Get Rx from HDF5 of Tommy:
print(h5.tom$channel_1$Rx[1:5])
## [1] 0.13905687 0.66080112 -0.02937565 -0.79383851 -1.41060434
#or
print(h5.tom[[1]][[1]][1:5])
## [1] 0.13905687 0.66080112 -0.02937565 -0.79383851 -1.41060434
Get Rx from HDF5 of Christian:
print(h5.chr$channel_1$data$RX[1:5])
## [1] -45.59375 -45.90625 -44.68750 -45.90625 -45.31250
#or
print(h5.chr[[1]][[1]][[2]][1:5])
## [1] -45.59375 -45.90625 -44.68750 -45.90625 -45.31250
I do not know if it is possible to extracting subset of RX directly from Christian’s HDF5 file. I am able to only extract whole data.frame.

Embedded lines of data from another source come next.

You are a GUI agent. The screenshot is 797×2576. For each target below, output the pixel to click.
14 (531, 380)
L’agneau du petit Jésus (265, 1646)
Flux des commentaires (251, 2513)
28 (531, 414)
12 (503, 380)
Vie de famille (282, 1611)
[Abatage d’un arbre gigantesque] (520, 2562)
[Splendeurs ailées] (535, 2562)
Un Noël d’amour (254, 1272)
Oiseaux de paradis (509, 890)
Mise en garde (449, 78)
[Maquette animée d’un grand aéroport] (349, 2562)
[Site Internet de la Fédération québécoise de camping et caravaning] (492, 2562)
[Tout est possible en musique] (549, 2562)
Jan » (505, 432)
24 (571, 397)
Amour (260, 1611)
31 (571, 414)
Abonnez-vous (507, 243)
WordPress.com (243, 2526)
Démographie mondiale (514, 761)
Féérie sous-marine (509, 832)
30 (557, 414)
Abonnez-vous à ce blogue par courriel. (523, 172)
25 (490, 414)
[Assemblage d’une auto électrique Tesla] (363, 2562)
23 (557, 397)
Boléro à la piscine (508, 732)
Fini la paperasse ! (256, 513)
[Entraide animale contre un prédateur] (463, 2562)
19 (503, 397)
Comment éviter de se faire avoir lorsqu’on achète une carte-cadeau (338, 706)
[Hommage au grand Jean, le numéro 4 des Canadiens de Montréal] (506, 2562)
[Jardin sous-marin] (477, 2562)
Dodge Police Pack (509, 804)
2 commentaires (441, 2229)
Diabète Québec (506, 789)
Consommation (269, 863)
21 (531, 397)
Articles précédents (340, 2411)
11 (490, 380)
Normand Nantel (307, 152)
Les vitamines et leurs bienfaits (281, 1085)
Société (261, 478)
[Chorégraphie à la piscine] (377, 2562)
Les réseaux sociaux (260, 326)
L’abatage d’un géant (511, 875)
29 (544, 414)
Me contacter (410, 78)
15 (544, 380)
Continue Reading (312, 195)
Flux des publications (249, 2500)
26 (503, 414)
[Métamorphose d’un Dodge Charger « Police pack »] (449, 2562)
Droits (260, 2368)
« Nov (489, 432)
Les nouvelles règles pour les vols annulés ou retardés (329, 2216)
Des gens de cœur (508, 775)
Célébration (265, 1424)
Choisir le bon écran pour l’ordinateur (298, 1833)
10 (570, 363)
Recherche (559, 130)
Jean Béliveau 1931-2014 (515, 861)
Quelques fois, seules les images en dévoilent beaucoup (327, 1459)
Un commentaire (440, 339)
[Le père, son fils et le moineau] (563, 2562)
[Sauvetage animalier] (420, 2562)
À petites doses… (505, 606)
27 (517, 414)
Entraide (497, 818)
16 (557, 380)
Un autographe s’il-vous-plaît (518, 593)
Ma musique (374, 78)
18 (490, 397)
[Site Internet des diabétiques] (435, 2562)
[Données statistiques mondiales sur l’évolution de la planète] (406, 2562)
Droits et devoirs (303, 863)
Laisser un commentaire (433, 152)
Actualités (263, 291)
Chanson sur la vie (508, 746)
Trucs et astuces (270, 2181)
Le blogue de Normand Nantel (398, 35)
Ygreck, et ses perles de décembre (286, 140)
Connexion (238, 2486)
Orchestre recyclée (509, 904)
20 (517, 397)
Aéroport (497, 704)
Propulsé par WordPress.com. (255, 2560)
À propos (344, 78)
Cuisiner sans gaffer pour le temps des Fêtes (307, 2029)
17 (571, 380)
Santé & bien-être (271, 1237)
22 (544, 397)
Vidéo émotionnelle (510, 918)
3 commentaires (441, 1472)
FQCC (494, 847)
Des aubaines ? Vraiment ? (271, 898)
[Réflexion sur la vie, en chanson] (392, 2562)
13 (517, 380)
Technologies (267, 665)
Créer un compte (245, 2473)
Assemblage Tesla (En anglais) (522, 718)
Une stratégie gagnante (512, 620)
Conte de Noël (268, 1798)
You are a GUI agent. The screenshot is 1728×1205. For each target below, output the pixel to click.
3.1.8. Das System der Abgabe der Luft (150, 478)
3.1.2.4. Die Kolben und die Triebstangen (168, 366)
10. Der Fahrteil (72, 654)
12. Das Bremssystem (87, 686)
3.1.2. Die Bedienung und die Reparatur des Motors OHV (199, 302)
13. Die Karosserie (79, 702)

dat.chr <- h5read("cml_test.h5", "cml_1/channel_1/data/")#, index=list(1:5, 2:3))#, start=c(1,1), stride=c(2,2))
str(dat.chr)
## 'data.frame': 1000 obs. of 3 variables:
## $ time_UTC: num [1:1000(1d)] 1.43e+09 1.43e+09 1.43e+09 1.43e+09 1.43e+09 ...
## $ RX : num [1:1000(1d)] -45.6 -45.9 -44.7 -45.9 -45.3 ...
## $ TX : num [1:1000(1d)] 20 20 20 20 20 20 20 20 20 20 ...
Tommy’s structure enables easy subsetting
dat.tom <- h5read("example.h5", "cml_1/channel_1/Rx/", index=list(1:5))#, index=list(1:5, 2:3))#, start=c(1,1),
print(dat.tom)
## [1] 0.13905687 0.66080112 -0.02937565 -0.79383851 -1.41060434
It would be maybe possible to save Rx and Tx in one matrix and then subsetting could be even more powerfull. We should try on big data sets how subsetting works.